**文書抜粋**.
+ + +
「変わらない前提」を維持するワクチンのこと

「事実が事実として通用する」世の中は、恐らくは不自然な状態。

もちろんそんなありかたが心地いいと感じる人が多数派だからこそ、 たいていの場合、事実は事実として通用するけれど、 「事実がそのまま通用すること」と、「その事実が運用不可能であること」とは、 やはり同じではありえない。

不変の価値が共有されても、世の中にはやはり、それを変えたい人がいる。

問題を相対化して撹乱するやりかたは、相対化を狙う側からは、やっぱり有効な手段に思えて、 そんなやりかたを否定する人たちが盛り上がっていたけれど、 やっぱり「個別に潰す」やりかた以外の解決策が見えてこない。

議論相対化の回避手段と、「変わらない前提」を信じる人達に課せられた義務について。
+ + +
**データ抜粋**.
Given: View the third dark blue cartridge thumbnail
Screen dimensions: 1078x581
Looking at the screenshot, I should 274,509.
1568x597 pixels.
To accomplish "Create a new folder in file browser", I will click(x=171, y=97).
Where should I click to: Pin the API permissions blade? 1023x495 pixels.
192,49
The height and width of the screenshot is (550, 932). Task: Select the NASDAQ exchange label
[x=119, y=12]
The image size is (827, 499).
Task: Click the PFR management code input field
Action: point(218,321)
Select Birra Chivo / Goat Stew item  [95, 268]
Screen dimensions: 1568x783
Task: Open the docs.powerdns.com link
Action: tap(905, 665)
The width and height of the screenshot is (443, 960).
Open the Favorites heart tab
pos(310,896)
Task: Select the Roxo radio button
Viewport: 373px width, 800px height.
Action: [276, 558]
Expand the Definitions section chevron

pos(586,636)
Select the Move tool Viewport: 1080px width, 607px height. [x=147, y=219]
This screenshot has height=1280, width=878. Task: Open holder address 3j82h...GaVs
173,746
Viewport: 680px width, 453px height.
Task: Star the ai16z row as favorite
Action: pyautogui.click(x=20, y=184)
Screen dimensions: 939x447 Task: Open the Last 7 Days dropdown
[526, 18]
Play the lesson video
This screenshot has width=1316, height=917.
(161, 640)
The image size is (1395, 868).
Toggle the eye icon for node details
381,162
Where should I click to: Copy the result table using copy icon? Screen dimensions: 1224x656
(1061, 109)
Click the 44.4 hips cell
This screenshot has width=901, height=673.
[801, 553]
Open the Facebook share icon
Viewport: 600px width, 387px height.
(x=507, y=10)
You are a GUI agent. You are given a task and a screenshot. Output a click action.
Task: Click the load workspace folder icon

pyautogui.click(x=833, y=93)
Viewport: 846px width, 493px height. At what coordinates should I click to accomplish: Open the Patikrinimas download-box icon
+ + +
**やるべきこと**.
1. 「変わらない前提」についての文書抜粋では、「事実が事実として通用する」世の中はどのような状態だとされているか。
2. 「変わらない前提」についての文書抜粋の最後の文に続けて、その先を書く。

**課題ごとの回答**.
1. 恐らくは不自然な状態だとされている。

2.
状況を維持する予防医療

問題を相対化するやりかたが、とりあえず「邪悪」なものであったとしても、 邪悪なやりかたは広まりやすくて、一度広まった相対主義は、根絶するのが難しい。

価値の絶対性を信じる人達は、その価値を運用しようとする人達を叩く。 叩かれた人は、もしかしたら価値の運用を止めるけれど、「運用」という病気は 感染症みたいに広まる。「感染した」誰かを叩いても、世間に「予防」を 行わないなら、相対化のやりかたは、必ず再発する。

恐らくは、ウィルス感染症のイメージが近いのだと思う。

インフルエンザや麻疹みたいなウィルス感染症は、もちろんそれが無い世の中のほうが 望ましいけれど、それは本来「不自然」な状態。みんながそれを望んでも、 ウィルスはやっぱり世の中にいるし、一度感染した人は、ウィルスを回りにばらまく。

自然界では、たぶん一定数の人が「感染」して、その人達はしばしば自然治癒したり、 不幸な転帰をたどったりする。

医師という人種は、「病気は世の中に無いほうがいい」という価値の絶対性を信じてる。 自分達の価値を世の中に蔓延させるために、「ワクチン接種」という行動を通じて、 「感染症の無い世の中」という、不自然な状態を目指す。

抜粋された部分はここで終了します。